**Task details**
Among the entries below, please repeat exactly and only the lines from the line containing "GeneratePress (534, 1838)" to the line containing "Corporate Responsibility (65, 2368)", both lines included.

**Source records**
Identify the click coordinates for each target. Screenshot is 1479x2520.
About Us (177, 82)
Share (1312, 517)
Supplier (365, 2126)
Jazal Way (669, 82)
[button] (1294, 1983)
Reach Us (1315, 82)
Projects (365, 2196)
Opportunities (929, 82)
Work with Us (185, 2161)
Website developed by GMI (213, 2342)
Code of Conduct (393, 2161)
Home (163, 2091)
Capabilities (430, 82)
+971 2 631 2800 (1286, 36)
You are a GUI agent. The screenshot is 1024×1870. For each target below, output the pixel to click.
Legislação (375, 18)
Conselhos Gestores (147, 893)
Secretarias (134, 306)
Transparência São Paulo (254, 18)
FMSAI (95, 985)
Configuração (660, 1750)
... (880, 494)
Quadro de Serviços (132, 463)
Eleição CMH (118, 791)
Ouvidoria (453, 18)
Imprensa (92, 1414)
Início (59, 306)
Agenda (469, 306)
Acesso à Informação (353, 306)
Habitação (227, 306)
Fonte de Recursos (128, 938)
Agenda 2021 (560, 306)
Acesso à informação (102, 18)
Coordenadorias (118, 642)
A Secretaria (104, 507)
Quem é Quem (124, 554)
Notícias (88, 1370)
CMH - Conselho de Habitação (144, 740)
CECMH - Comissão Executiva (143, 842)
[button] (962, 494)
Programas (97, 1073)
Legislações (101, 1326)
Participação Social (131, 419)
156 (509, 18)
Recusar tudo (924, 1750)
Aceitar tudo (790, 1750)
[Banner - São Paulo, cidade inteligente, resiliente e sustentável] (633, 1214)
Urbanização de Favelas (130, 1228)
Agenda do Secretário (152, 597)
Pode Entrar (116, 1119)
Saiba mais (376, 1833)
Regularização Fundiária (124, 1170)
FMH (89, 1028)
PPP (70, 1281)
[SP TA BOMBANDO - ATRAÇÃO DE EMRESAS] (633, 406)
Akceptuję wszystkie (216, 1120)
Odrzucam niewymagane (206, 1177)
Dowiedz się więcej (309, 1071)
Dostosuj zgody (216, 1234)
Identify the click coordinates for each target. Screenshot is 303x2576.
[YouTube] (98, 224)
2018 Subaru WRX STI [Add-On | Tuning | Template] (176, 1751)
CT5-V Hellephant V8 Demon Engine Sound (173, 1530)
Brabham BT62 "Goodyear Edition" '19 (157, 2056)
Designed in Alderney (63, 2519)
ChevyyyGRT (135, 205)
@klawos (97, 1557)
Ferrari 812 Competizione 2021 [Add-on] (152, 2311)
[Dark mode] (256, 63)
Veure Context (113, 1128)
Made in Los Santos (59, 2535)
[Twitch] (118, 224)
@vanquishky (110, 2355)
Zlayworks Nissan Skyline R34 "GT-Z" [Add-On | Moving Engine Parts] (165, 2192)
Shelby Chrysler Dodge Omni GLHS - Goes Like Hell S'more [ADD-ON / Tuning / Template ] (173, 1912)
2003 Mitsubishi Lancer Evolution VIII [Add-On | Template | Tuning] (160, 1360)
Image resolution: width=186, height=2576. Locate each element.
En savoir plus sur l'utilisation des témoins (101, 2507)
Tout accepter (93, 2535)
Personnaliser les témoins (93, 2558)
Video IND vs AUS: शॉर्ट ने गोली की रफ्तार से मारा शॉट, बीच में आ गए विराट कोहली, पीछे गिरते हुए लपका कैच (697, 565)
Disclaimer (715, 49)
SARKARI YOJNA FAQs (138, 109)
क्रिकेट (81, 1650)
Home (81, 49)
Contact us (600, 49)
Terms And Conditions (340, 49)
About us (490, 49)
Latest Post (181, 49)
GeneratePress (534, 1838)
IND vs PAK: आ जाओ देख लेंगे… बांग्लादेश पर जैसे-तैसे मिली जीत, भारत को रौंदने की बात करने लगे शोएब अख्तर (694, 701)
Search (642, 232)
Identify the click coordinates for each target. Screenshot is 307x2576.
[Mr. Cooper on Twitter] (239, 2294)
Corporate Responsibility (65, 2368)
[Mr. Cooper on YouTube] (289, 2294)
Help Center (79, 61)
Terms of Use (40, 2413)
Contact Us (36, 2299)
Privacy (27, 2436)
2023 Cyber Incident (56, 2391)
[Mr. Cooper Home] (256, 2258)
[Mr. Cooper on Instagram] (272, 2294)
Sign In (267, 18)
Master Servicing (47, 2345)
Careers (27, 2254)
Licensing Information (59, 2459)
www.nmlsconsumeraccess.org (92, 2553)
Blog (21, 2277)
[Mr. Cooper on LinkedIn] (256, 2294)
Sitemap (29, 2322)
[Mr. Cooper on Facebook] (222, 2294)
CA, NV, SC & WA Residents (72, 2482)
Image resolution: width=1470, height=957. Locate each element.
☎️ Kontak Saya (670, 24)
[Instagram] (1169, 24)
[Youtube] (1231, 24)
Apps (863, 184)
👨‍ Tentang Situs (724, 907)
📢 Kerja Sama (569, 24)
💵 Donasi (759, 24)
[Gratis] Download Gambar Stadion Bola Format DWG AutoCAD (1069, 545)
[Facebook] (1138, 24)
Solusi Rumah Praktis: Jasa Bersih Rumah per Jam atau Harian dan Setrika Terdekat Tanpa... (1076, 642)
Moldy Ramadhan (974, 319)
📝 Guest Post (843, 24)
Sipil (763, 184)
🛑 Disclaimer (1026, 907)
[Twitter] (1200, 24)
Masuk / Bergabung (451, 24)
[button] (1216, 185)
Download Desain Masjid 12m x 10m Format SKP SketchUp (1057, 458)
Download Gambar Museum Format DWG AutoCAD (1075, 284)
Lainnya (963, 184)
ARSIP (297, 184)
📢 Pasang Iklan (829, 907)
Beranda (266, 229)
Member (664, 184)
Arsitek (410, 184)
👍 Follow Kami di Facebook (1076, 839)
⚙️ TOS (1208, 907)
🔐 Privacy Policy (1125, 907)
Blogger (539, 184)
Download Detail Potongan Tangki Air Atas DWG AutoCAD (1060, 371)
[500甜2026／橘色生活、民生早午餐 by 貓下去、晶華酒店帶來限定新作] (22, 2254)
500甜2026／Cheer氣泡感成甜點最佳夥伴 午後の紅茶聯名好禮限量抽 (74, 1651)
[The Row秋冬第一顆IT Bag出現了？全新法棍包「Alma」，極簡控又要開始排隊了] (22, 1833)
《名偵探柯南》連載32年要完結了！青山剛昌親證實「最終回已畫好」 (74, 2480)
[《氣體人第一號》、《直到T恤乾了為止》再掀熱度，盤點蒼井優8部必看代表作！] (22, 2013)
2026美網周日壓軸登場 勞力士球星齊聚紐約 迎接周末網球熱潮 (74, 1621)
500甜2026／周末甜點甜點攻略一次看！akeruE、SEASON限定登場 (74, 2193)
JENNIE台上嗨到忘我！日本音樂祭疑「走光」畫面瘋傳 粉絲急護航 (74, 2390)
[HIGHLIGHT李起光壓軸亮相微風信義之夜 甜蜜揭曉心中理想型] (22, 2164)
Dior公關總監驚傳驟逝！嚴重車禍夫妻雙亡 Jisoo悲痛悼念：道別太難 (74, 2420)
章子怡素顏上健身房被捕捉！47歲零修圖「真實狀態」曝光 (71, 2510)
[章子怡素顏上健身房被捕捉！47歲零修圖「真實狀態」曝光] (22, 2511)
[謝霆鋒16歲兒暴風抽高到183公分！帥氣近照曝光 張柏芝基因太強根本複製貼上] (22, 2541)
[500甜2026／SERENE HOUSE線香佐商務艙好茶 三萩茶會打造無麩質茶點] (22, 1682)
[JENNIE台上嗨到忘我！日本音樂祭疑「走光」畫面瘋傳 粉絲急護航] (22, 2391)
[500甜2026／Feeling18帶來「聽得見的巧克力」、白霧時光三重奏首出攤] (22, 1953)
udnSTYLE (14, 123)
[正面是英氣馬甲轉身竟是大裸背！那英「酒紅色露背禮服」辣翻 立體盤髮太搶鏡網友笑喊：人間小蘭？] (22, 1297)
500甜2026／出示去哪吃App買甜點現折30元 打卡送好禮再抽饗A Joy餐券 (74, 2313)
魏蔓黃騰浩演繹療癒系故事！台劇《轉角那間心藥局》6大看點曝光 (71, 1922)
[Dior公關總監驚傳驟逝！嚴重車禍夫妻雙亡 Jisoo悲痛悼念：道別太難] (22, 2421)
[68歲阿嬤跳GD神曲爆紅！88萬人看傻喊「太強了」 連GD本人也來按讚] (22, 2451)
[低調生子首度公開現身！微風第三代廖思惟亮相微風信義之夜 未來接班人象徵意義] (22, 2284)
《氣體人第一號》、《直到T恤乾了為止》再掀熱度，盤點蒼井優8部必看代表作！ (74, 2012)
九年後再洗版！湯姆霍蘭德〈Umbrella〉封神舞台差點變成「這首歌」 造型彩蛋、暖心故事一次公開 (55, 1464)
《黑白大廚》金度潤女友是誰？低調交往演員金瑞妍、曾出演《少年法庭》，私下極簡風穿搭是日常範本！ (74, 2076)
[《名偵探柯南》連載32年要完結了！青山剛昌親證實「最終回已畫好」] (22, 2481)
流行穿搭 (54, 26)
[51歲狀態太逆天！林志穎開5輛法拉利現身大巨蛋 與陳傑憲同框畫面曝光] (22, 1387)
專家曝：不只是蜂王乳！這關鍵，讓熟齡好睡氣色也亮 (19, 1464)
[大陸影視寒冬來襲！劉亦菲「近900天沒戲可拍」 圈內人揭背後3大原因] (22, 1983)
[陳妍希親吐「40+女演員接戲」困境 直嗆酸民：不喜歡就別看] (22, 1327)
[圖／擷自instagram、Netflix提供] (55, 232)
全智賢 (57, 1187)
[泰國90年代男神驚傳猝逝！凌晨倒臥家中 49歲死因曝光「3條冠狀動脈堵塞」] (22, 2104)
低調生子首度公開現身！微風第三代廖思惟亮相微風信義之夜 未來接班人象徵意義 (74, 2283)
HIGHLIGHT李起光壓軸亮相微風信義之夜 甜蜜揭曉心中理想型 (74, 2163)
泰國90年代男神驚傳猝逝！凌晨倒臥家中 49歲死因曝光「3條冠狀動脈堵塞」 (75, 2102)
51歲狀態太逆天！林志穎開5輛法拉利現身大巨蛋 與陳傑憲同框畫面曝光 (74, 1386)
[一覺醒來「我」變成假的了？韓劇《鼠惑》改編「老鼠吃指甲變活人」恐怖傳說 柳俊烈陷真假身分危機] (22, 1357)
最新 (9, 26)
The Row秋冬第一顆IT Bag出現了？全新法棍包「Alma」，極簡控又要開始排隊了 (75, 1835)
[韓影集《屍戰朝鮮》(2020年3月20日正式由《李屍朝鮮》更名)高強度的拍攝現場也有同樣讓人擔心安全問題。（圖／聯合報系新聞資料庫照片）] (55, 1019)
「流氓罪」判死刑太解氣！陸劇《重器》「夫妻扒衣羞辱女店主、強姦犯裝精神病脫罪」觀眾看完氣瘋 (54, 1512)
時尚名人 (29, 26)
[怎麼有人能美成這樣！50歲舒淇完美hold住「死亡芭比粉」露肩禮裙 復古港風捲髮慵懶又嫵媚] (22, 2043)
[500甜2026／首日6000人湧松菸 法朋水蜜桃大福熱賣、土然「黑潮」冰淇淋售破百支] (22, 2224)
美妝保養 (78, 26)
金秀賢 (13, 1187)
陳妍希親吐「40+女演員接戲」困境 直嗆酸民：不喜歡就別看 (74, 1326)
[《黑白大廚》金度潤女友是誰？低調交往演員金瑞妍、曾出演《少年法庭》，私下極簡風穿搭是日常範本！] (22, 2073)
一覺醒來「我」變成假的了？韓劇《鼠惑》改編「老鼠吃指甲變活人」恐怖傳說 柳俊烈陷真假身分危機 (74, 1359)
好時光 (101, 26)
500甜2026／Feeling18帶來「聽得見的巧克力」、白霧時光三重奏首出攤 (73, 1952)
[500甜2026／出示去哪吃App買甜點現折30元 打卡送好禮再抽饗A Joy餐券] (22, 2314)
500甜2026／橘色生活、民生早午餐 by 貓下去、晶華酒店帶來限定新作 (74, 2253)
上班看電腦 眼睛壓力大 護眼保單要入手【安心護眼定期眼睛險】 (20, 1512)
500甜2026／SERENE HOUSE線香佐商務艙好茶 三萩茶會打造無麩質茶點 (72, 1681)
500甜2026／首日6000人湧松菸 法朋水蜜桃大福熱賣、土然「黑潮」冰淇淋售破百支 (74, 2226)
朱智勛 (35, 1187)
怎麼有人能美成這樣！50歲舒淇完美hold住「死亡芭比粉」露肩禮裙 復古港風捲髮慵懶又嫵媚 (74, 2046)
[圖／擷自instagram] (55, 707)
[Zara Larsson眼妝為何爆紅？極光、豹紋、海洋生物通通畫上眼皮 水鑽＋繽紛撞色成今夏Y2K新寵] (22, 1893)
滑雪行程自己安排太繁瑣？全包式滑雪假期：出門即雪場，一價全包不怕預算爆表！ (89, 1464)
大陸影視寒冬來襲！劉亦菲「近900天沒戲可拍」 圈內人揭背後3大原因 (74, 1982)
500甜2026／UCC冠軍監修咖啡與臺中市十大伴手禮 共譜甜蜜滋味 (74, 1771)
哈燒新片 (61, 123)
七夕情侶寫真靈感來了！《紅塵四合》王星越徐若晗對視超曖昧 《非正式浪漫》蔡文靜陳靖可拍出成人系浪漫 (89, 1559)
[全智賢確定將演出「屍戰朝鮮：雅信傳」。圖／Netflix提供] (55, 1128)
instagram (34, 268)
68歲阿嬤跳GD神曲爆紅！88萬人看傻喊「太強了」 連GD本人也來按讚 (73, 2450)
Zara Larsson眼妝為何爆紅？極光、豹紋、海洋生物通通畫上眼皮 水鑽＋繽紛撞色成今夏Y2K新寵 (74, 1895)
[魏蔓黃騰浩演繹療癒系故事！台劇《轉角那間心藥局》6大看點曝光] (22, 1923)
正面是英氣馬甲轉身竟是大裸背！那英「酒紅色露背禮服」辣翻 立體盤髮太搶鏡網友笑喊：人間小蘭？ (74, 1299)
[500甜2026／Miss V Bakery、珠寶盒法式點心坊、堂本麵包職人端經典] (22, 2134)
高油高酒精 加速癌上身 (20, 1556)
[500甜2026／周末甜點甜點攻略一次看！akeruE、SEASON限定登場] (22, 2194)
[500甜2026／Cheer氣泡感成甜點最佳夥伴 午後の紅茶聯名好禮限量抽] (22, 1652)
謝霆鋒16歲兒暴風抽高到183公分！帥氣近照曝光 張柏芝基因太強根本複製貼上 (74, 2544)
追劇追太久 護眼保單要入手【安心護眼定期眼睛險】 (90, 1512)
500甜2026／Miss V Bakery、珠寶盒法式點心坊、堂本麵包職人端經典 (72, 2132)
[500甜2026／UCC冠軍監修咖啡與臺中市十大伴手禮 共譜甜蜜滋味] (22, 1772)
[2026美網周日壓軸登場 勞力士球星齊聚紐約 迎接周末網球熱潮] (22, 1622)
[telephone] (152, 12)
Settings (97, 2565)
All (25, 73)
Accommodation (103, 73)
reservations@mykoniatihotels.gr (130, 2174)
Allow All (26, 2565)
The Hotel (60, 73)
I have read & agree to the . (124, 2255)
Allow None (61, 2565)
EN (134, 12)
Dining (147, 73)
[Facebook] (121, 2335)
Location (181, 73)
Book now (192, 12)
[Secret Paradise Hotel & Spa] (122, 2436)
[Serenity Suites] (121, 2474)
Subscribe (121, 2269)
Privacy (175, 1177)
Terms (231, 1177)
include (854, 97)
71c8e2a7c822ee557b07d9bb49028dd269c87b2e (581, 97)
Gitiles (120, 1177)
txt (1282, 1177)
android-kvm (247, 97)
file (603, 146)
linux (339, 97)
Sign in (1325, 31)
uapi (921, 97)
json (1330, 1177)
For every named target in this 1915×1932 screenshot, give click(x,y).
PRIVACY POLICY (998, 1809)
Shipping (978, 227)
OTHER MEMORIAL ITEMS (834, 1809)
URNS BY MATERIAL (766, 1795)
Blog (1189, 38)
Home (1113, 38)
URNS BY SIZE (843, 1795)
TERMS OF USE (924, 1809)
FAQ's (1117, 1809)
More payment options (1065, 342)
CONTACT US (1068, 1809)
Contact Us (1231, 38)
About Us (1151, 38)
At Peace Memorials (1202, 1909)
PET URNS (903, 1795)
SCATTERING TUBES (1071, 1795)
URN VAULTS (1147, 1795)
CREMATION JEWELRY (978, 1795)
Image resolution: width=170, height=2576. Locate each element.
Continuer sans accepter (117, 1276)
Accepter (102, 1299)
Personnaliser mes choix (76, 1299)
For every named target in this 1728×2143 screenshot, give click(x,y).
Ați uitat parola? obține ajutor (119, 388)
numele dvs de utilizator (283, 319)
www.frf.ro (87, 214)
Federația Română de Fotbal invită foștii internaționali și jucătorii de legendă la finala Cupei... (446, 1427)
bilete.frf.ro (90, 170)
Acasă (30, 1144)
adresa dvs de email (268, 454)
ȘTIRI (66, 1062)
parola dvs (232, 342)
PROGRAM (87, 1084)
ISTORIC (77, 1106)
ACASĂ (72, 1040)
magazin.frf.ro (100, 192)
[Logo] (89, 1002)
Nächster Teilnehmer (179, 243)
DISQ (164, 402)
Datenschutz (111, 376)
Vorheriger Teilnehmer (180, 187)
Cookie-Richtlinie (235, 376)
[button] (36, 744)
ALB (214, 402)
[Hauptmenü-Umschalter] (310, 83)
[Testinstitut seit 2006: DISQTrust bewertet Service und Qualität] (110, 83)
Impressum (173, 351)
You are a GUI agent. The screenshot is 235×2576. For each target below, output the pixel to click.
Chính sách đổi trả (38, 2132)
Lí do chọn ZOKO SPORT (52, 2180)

**Problem solution**
GeneratePress (534, 1838)
IND vs PAK: आ जाओ देख लेंगे… बांग्लादेश पर जैसे-तैसे मिली जीत, भारत को रौंदने की बात करने लगे शोएब अख्तर (694, 701)
Search (642, 232)
Identify the click coordinates for each target. Screenshot is 307x2576.
[Mr. Cooper on Twitter] (239, 2294)
Corporate Responsibility (65, 2368)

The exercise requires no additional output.